_TEXTE À ÉTUDIER:_
Pour les sages-femmes, « Ségur » d’avaler la pilule

Publié le 31 May 2022 à 16:53

Un an après le lancement du Ségur de la Santé, force est de constater que les sages-femmes font partie des professionnels dont la colère ne faiblit pas.

La crise sanitaire a touché l’ensemble des maternités, qui ont dû se réorganiser pour définir des circuits et secteurs Covid. Avec des effectifs réduits, les (nombreuses) sagefemmes enceintes ou présentant des facteurs de risque ayant été confinées comme cela était préconisé.

Les naissances ne pouvant être déprogrammées, les maternités (publiques et privées) ont renforcé la mise en place des sorties précoces, moins de 72 heures après l’accouchement, voire des accouchements ambulatoires, avec retour à domicile entre 2 et 6 heures après la naissance.

Grâce à une répartition relativement homogène sur le territoire, le relai a été pris par nos consœurs et confrères libéraux. Pourtant non dotés en masque, puis avec seulement 6 masques par semaine, les sage-femmes ont continué à aller au domicile des patientes, plus de 90 % des cabinets continuant à fonctionner.

L’Organisation Nationale Syndicale des Sage-Femmes est un syndicat professionnel créé en 1953 pour défendre tous les modes d’exercice. Nous avons donc vécu un printemps 2020 libéral, et avons bataillé pour obtenir des masques et équipements de protection individuelle, puis la possibilité de réaliser les tests PCR et antigéniques en étant rémunérés, plus tard nous avons dû rappeler nos compétences dans le domaine de la prescription et réalisation vaccinales. Car sachez que lorsqu’il s’agit des sage-femmes, le bénévolat semble de mise, comme au temps où les religieuses occupaient ces fonctions…

A suivi un été qui a embrasé l’ensemble des 14  000 sage-femmes des hôpitaux : profession médicale depuis 1803, aux côtés des médecins puis des chirurgiens-dentistes, nous avons rapidement compris que lorsqu’il était question des discussions pour les personnels médicaux, il fallait entendre « sauf les sage-femmes  ». Nous avons donc bénéficié nous aussi d’une augmentation de 183 euros, dédiée aux personnels non médicaux.

Depuis 2014, à la suite d’un mouvement de grève qui avait duré plus d’un an, nous avions obtenu un nouveau statut médical, toujours parmi les personnels non médicaux, au sein de la fonction publique hospitalière. Ce statut encore une fois hybride, qui devait permettre aux sage-femmes de gérer des unités physiologiques et d’asseoir le caractère médical de notre profession, n’a tenu aucune de ses promesses.

Aujourd’hui, notre profession est en crise : places vacantes dans les établissements de formation, et après 5 années d’études, dont la PACES depuis 2001 et jusqu’à l’an dernier, 12 à 15 % des étudiants en maïeutique feront le choix de ne pas terminer leurs études, ou de les poursuivre notamment via les passerelles vers médecine, odontologie ou pharmacie.

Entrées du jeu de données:

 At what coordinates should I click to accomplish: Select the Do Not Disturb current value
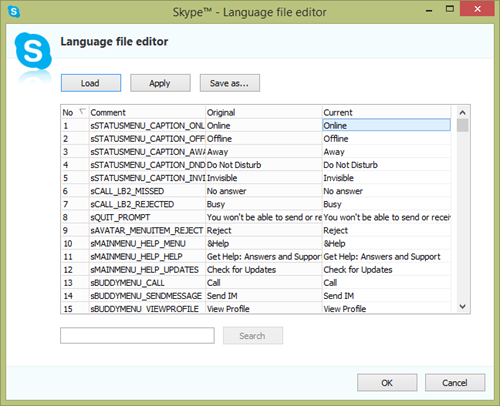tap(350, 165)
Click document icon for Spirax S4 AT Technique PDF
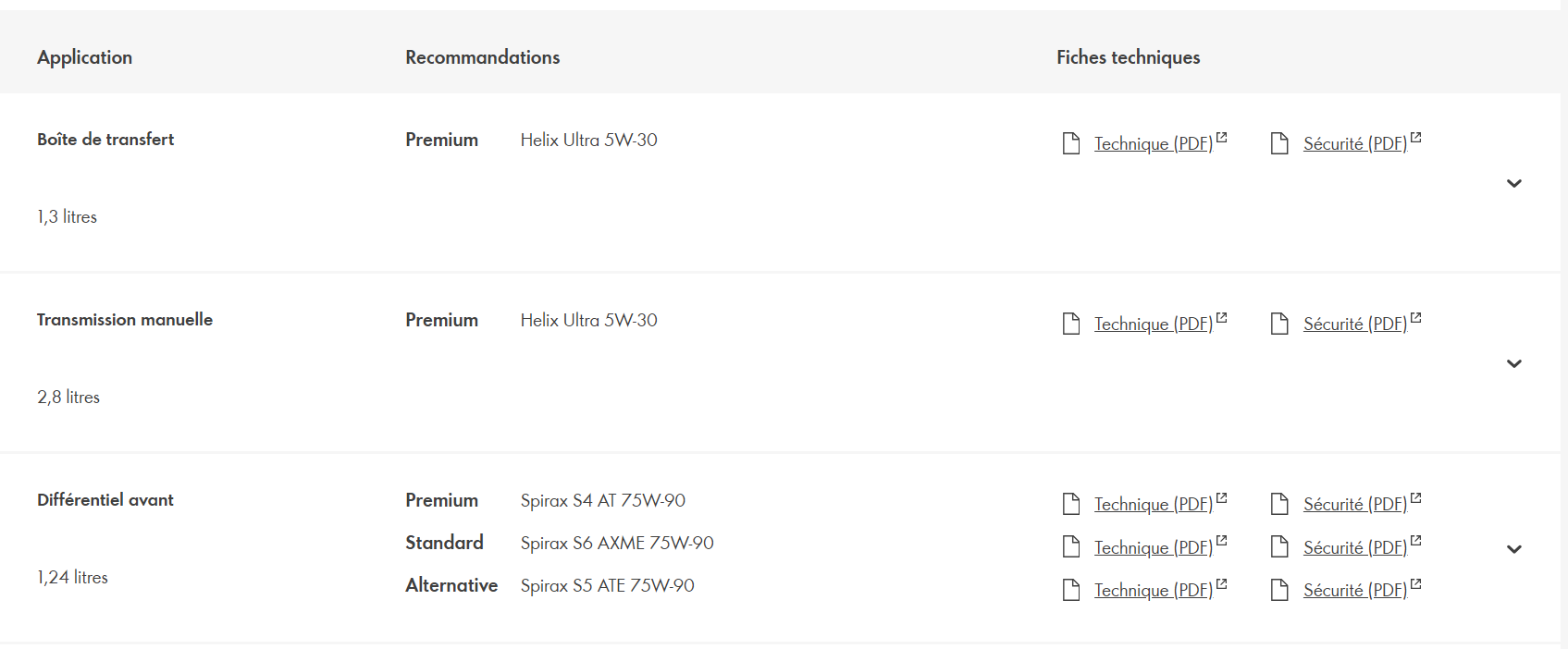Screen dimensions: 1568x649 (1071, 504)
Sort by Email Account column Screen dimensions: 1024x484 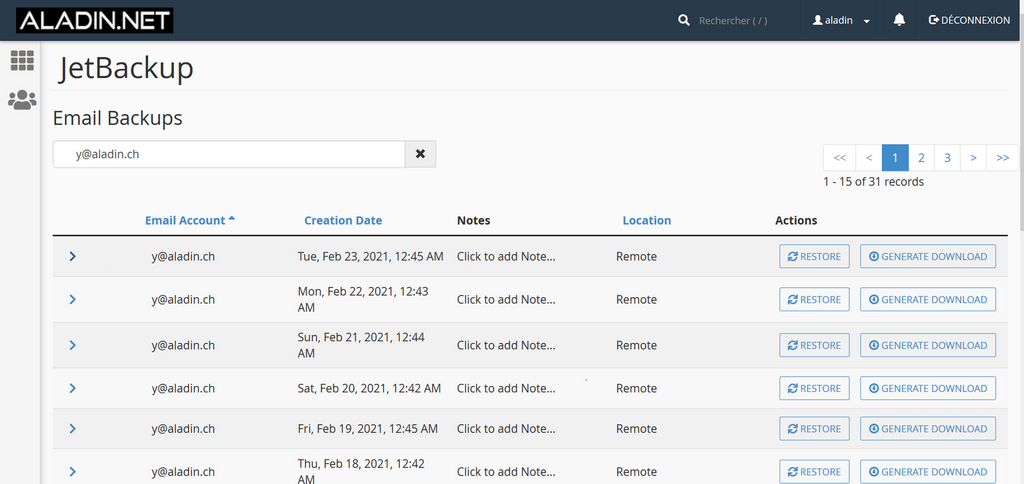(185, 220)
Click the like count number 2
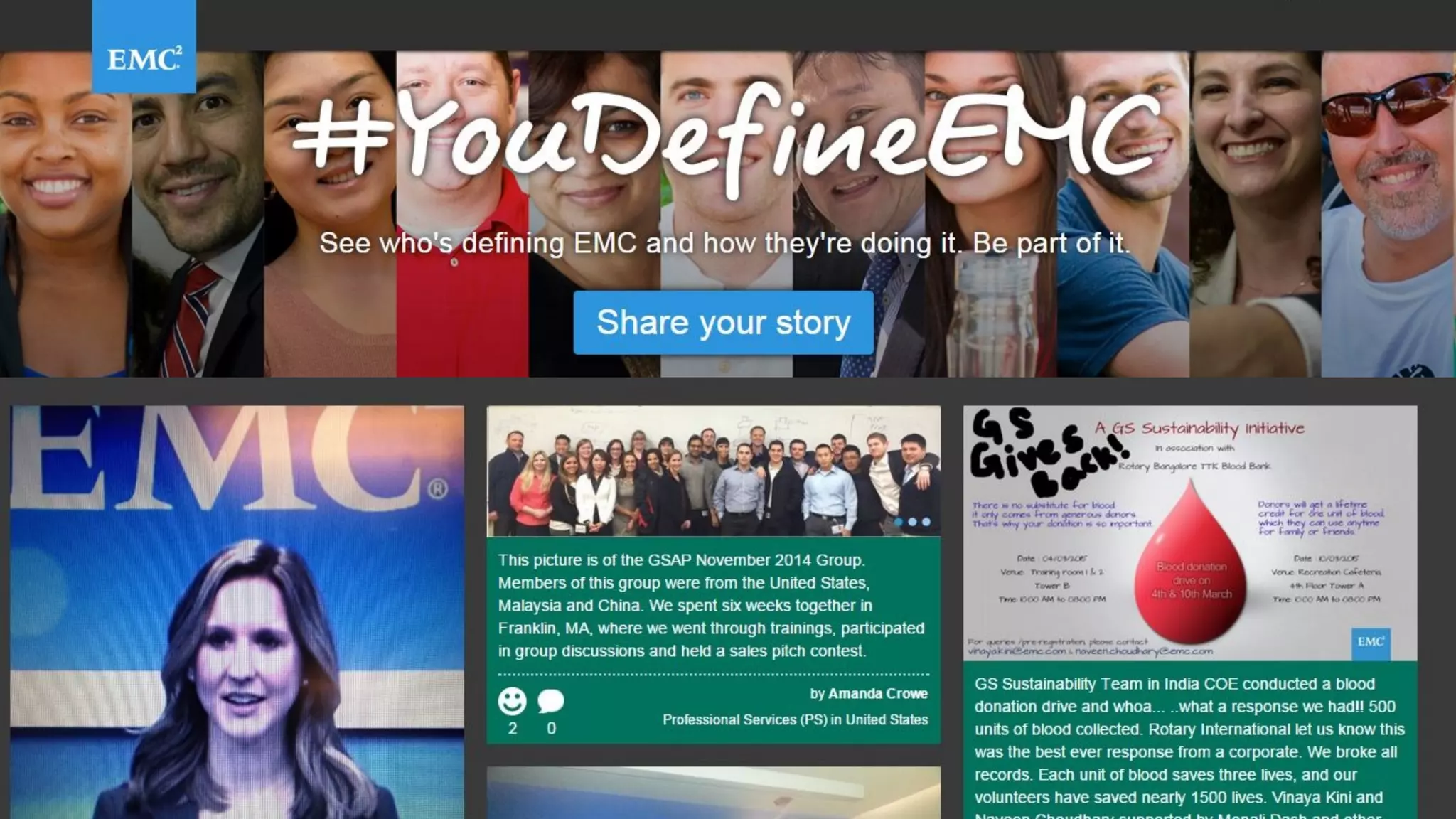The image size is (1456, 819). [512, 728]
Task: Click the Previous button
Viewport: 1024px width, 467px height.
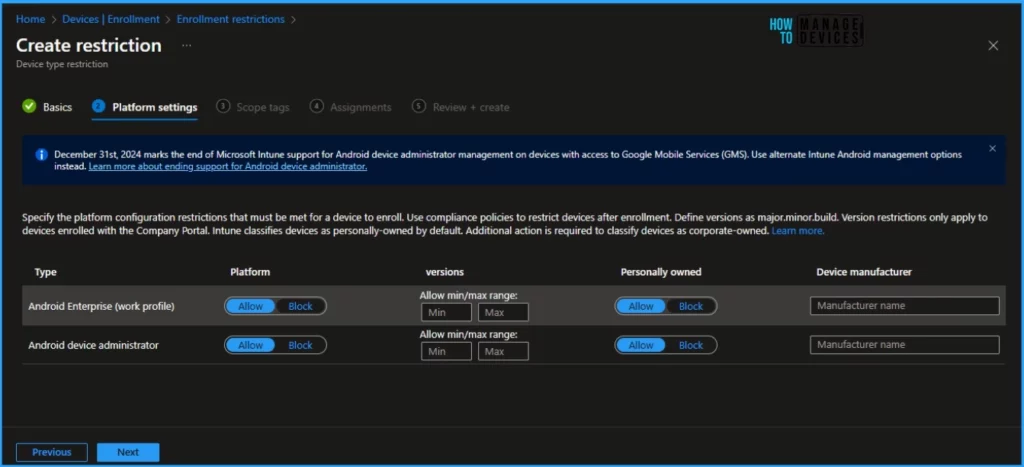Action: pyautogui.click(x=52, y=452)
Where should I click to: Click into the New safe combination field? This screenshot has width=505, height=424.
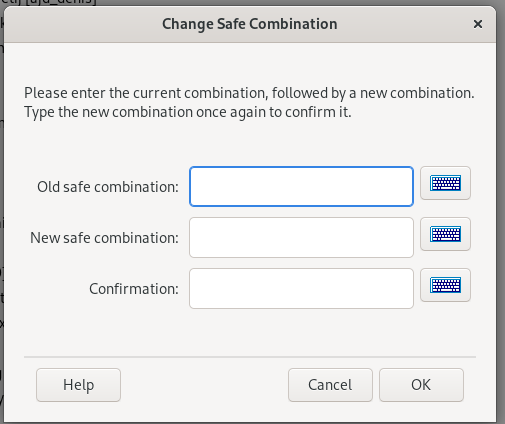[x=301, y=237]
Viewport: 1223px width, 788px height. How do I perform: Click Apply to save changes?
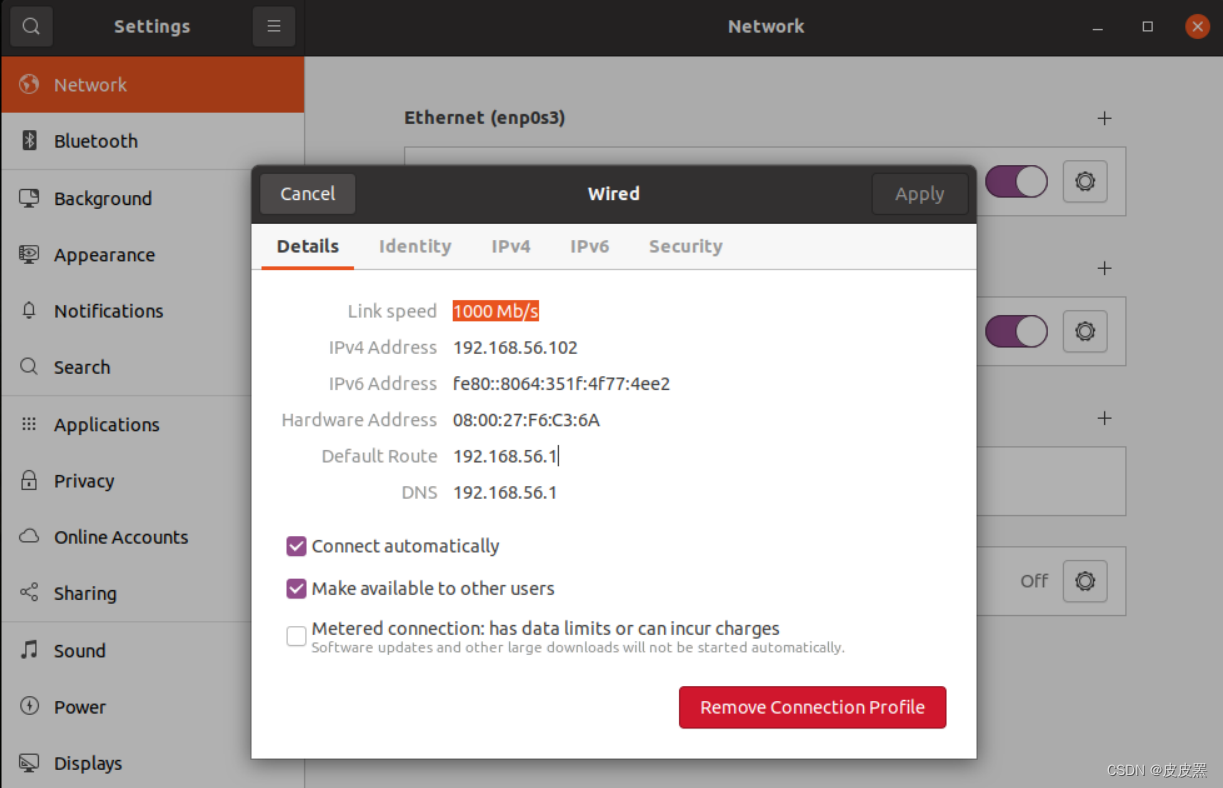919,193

_EXERCICES PROPOSÉS:_
[A] D’après le texte sur les sages-femmes, en quelle année l’Organisation Nationale Syndicale des Sage-Femmes a-t-elle été créée ?
[B] Poursuivez le texte sur les sages-femmes à partir de sa dernière phrase.
Les données fournies ne servent pas à la réalisation des exercices.

_RÉPONSES PAR EXERCICE:_
[A] En 1953.

[B]
Ces étudiants se forment à nos côtés, le compagnonnage étant la pierre angulaire de notre formation clinique. Ils et elles nous aident à assurer quotidiennement la sécurité de plus de 2000 naissances. Ils n’ignorent rien de nos conditions de travail dégradées, et savent désormais que leur salaire sera au maximum de 2000 euros bruts par mois, avec une prime de 10 euros environ par nuit travaillée.

Notre profession, souvent citée comme « le plus beau métier du monde », n’attire plus. De nombreuses sage-femmes font le choix de la reconversion, y compris après des dizaines d’années d’exercice.

La périnatalité est régulièrement oubliée des politiques de santé et la santé génésique des femmes dégradée, en partie parce qu’elles méconnaissent les compétences des sage-femmes en gynécologie depuis 2009, en orthogénie depuis 2016. Les sage-femmes de PMI ne sont pas suffisamment nombreuses dans beaucoup de départements, leurs effectifs dépendent des politiques locales.

Notre profession, souvent citée comme « le plus beau métier du monde », n’attire plus. De nombreuses sagefemmes font le choix de la reconversion, y compris après des dizaines d’années d’exercice.

La spécificité de la formation des sage-femmes françaises, qui ont un droit de prescription, des compétences en gynécologie, obstétrique et pédiatrie qui ont été élargies au fur et à mesure des besoins, doit être reconnue.

A l’heure où l’OMS a déterminé qu’il manque 900 000 sage-femmes dans le monde, qui pourraient éviter 4,3 millions de décès maternels et néonataux, il est grand temps que les sage-femmes de France soient reconnues à la hauteur de leur compétences et responsabilités.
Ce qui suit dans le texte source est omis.